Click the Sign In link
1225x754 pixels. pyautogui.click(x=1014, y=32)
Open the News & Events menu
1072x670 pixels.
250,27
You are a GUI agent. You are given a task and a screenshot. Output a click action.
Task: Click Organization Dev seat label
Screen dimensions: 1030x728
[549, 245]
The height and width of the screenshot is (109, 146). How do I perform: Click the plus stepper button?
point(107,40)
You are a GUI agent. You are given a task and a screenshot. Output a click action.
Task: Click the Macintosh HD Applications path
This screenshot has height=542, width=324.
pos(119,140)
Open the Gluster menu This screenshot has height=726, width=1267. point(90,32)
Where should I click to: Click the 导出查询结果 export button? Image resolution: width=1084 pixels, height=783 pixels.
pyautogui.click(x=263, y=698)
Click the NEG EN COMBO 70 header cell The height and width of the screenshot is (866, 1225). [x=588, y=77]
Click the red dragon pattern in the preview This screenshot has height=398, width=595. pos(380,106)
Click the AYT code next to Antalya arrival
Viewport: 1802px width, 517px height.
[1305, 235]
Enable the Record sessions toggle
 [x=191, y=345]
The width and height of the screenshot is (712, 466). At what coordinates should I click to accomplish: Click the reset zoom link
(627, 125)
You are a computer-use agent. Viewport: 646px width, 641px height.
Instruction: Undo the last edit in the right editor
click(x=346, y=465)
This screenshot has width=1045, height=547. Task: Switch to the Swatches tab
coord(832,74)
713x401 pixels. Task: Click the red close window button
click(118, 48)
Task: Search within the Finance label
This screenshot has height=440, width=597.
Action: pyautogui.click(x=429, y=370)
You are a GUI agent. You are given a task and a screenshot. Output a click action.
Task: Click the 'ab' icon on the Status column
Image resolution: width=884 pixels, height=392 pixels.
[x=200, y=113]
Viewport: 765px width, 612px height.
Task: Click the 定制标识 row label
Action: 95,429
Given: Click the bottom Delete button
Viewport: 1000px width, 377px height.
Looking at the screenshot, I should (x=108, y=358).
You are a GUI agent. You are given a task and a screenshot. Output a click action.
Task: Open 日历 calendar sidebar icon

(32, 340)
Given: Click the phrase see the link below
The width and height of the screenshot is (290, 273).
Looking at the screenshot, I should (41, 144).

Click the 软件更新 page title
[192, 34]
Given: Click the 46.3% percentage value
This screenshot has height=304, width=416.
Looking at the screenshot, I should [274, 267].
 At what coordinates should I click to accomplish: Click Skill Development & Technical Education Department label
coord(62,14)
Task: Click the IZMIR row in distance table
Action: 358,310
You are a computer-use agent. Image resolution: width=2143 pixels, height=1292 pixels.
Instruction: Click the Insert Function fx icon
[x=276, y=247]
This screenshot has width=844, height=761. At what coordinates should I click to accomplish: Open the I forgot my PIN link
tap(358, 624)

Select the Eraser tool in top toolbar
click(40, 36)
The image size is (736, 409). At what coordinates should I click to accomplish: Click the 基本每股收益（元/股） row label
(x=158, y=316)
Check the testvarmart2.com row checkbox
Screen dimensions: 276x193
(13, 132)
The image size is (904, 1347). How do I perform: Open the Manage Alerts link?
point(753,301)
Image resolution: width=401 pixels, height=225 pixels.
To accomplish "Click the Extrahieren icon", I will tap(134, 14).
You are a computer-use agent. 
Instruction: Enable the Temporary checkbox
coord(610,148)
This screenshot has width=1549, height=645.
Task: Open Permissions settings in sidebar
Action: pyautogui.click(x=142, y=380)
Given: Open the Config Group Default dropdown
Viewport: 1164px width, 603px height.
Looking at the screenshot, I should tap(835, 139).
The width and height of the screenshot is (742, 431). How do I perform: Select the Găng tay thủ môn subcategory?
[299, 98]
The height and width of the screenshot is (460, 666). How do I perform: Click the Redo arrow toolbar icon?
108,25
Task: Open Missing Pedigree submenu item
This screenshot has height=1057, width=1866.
──────────
* _WHAT YOU SHOULD DO_
Please duplicate the items above exactly, starting at the line that contains "Given: Click the 46.3% percentage value" and ending at the line that contains "[x=276, y=247]", with both of those lines included.

* _FULL RESPONSE_
Given: Click the 46.3% percentage value
This screenshot has height=304, width=416.
Looking at the screenshot, I should [274, 267].
 At what coordinates should I click to accomplish: Click Skill Development & Technical Education Department label
coord(62,14)
Task: Click the IZMIR row in distance table
Action: 358,310
You are a computer-use agent. Image resolution: width=2143 pixels, height=1292 pixels.
Instruction: Click the Insert Function fx icon
[x=276, y=247]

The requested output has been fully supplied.